I was sitting opposite a window where the Venetian blind was at its open point. Looking through the window, the edge-on slats of the blind made straight lines down through the view, altering and obstructing what I could see of the garden outside.

They seriously detracted from the beauty of the pink windflowers swaying gently in the breeze, distorting their rhythm, violating their delicate colouring with black lines and fragmenting the flow of the picture.

Then I discovered that I could make the dark lines go away merely by focusing my eyes differently. I deliberately focused my eyes away from the slats of the blind and focused on the windflowers only. By some quirk of sight, the lines simply disappeared. They were still there but I did not see them when I focused on what was beyond them on the other side. My view was clear and unimpeded.

It did not happen without conscious effort because it depended on what I really wanted to see.
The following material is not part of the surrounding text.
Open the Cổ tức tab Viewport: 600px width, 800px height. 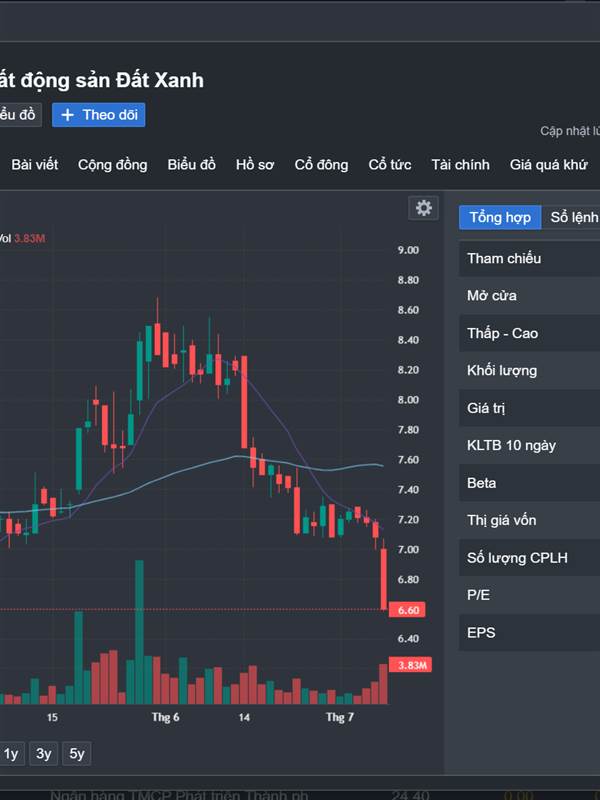tap(390, 165)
I could look at something unsightly or I could look at something beautiful. It depended on my choice of view and on where I chose to fix my eyes.

Isn’t that what Paul tells us? I suspect he was telling us to make up our minds about what we really wanted to see and if we fixed our eyes on it, we would see it clearly. If we made the effort and took the trouble to do so, we could see what so many choose not to see.

Listen to what he said, “So we fix our eyes not on what is seen, but on what is unseen. For what is seen is temporary, but what is unseen is eternal.” (2nd Corinthians 4:18).

It’s a view that really is worth the effort.